Requirement:
Copy out the line that contains "Click the vertical scrollbar thumb" and the lines after it through the final one in the entries below, exactly, with no other lines.

[Stored data entries]
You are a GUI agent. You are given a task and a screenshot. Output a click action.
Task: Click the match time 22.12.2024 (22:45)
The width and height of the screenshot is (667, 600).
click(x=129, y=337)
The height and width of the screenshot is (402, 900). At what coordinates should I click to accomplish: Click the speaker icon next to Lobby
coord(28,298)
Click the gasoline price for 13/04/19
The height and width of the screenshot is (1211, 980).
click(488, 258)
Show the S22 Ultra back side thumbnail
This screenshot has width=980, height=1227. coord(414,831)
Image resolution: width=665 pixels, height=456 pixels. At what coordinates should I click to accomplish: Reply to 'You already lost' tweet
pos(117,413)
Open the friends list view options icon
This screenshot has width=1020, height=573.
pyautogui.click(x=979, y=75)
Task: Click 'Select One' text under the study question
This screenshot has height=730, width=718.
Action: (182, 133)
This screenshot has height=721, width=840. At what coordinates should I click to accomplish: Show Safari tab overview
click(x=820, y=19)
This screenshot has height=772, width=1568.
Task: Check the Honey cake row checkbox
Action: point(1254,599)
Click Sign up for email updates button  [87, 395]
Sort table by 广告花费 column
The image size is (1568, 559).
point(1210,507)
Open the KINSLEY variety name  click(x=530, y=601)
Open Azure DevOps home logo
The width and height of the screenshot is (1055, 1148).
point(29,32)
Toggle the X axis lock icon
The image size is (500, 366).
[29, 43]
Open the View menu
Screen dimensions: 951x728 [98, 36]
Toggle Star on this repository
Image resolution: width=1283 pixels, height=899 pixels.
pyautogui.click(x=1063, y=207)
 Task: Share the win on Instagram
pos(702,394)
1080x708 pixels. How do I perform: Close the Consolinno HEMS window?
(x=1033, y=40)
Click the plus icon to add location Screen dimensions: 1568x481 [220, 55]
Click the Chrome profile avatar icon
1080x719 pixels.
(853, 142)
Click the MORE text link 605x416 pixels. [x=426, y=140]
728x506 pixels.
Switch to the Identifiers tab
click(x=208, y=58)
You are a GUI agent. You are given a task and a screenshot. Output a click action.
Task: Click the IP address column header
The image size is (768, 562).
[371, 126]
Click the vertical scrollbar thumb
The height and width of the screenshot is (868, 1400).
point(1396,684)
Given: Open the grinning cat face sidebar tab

Response to this exercise:
Click the vertical scrollbar thumb
The height and width of the screenshot is (868, 1400).
point(1396,684)
Given: Open the grinning cat face sidebar tab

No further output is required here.